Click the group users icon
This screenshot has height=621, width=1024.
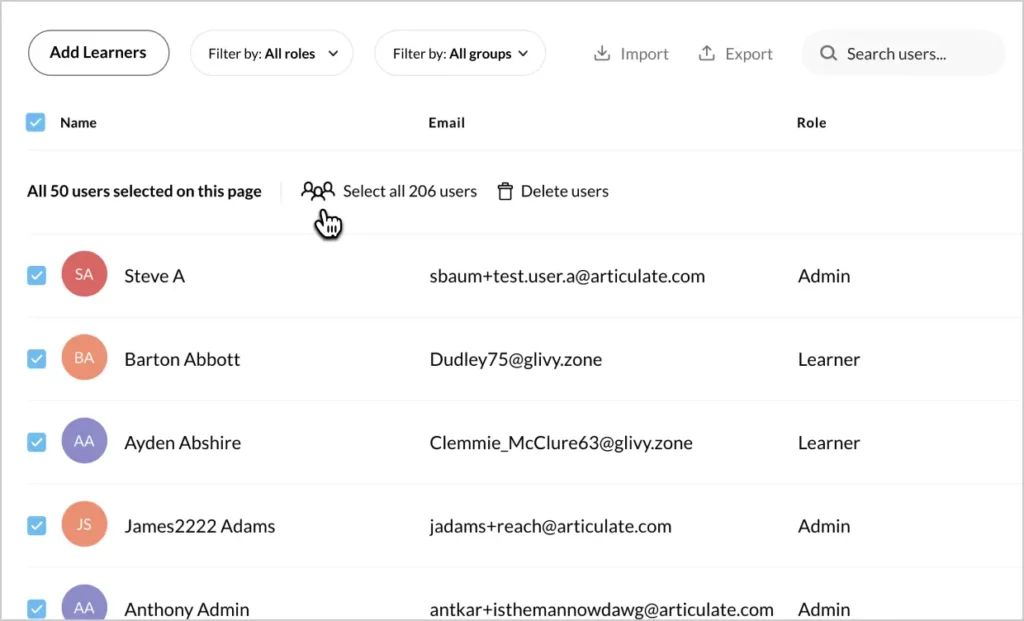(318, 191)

==

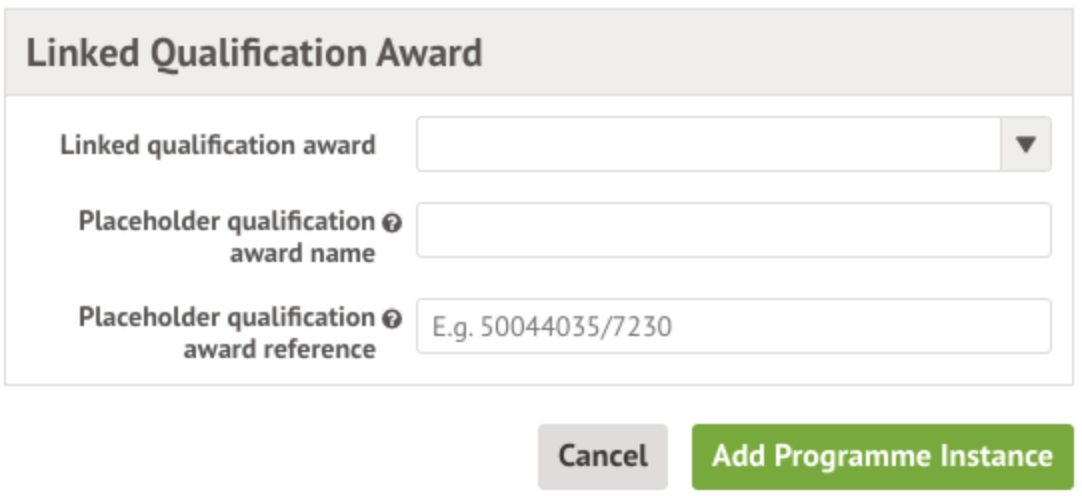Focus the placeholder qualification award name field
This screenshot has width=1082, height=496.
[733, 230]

Required task = Identify every line above that contains the word "screenshot", and copy each of those lines in full.

The result =
This screenshot has height=621, width=1024.
This screenshot has width=1082, height=496.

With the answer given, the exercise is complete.